The most you can say about this is, um, maybe. The argument rests on an assumption that an actual voyage - one single voyage, not a centuries-long prosaic trading tradition - from a thousand years earlier than the myth could be remembered in some fashion.
And you have to scrape away the complications of the mythic story that obviously have myriads of metaphoric interpretations to say that its based on any one reality.
I’m dubious about all such claims of historic reality. It’s one thing to find the remains of a city. I’ve no doubt Troy was real. Any stories that purport to be based in that city are next-to-impossible to pin down.
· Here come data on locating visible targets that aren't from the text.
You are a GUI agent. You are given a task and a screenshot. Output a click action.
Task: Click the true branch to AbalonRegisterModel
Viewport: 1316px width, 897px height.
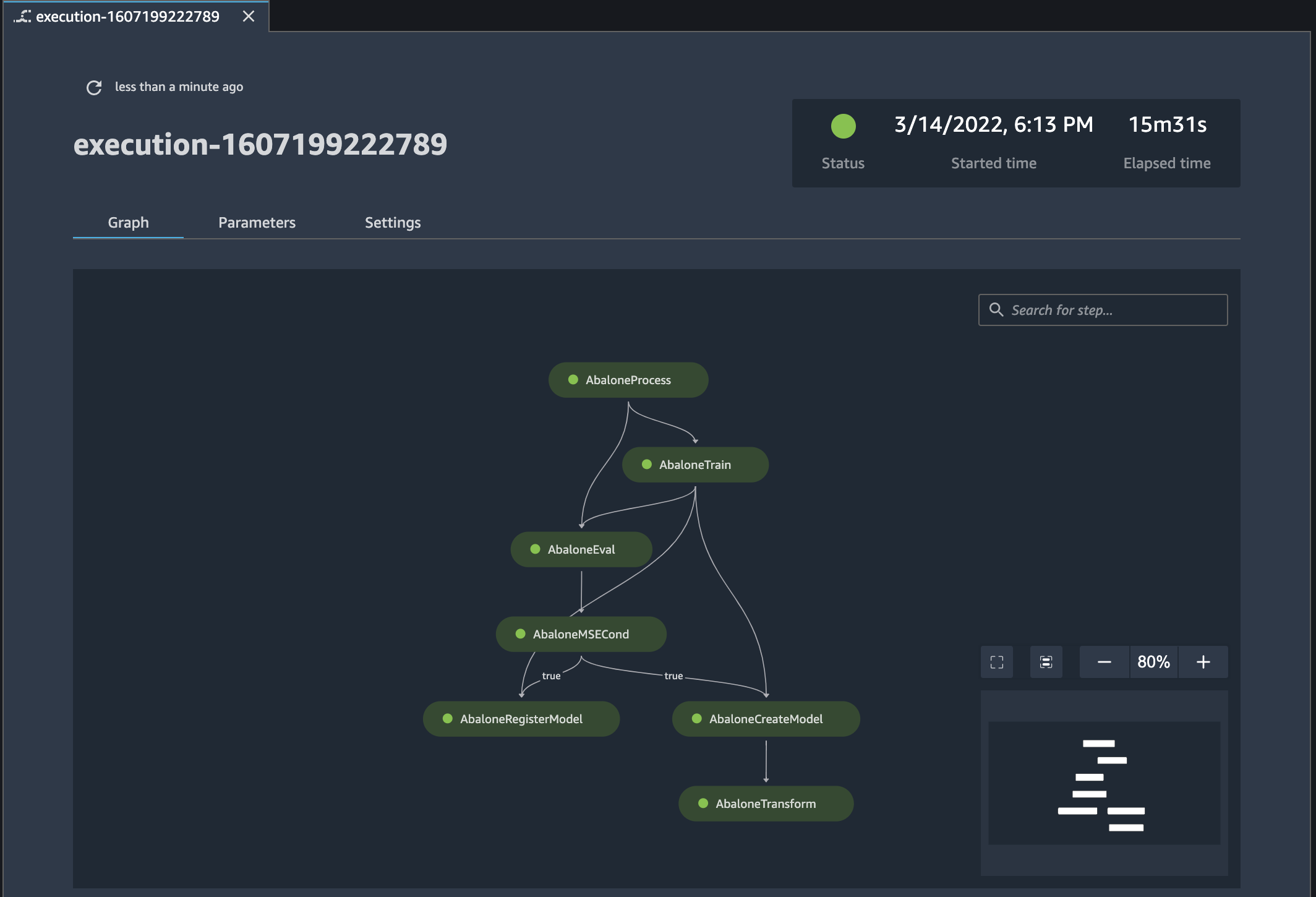point(550,674)
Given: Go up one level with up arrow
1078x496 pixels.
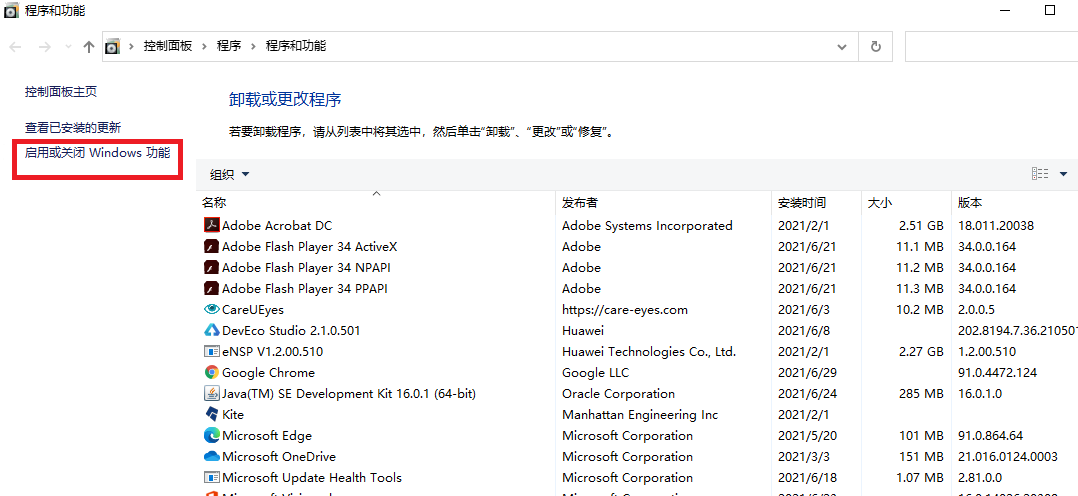Looking at the screenshot, I should click(89, 46).
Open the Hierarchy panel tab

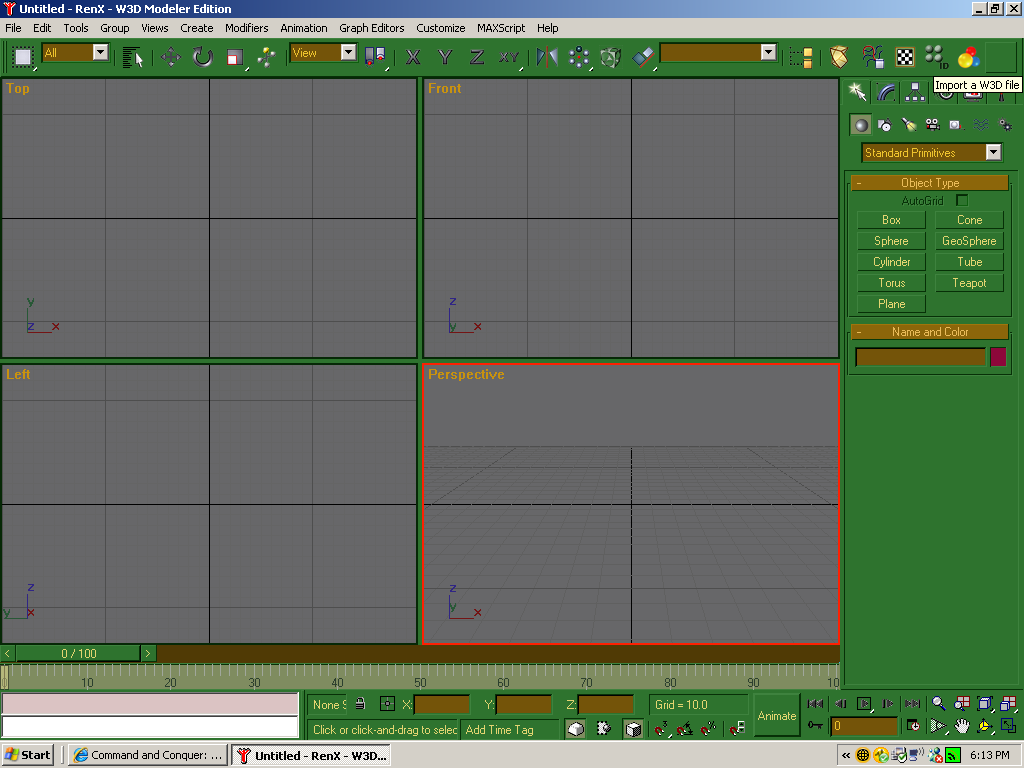(x=915, y=93)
In parallel to the squid/kraken issue, it appears that many stories regarding giant cyclops, in the Mediterranean, have appeared in the same general areas where the majority of mammoth skeletons have been found. http://www.amnh.org/exhibitions/past-exhibitions/mythic-creatures/land-creatures-of-the-earth/greek-giants
Similarly, the convergence of the descriptions of griffins and the skeletons of protoceratops along with most of the Greek tales of griffins indicating a “home” in the general area where such skeletons have been found suggests a link, there. http://www.amnh.org/exhibitions/past-exhibitions/mythic-creatures/land-creatures-of-the-earth/griffin-bones
This guy gets along pretty well
watch for a bit and he drops a crab he was dragging.I’m not following this argument. How does finding the skeleton of a large quadruped with elephant tusks and two eye holes in the skull lead to a legend of a large biped with one eye?
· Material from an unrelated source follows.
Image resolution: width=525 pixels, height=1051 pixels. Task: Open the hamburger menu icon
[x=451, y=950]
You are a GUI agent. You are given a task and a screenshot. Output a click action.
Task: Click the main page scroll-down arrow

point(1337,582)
Still skeptical, because the people who brought us the word “elephant” and who regularly butchered animals were unlikely to be severly confused by a mammoth skull.
They didn’t encounter elephants until the very end of the Classical period when Alexander brought them back from India, though. And can you think of any other animal skull that has a gigantic nasal passage that’s above the eyes? I’d think familiarity with the skulls of common game and livestock would only make a mammoth/elephant skull all the more perplexing.
The evidence for the theory is all circumstantial, but it seems more or less plausible. Especially if you just say they “inspired” the myth, not that the Greeks believed they were literally cyclops skulls (and then did this :smack: when the first of Alexander’s elephants died.)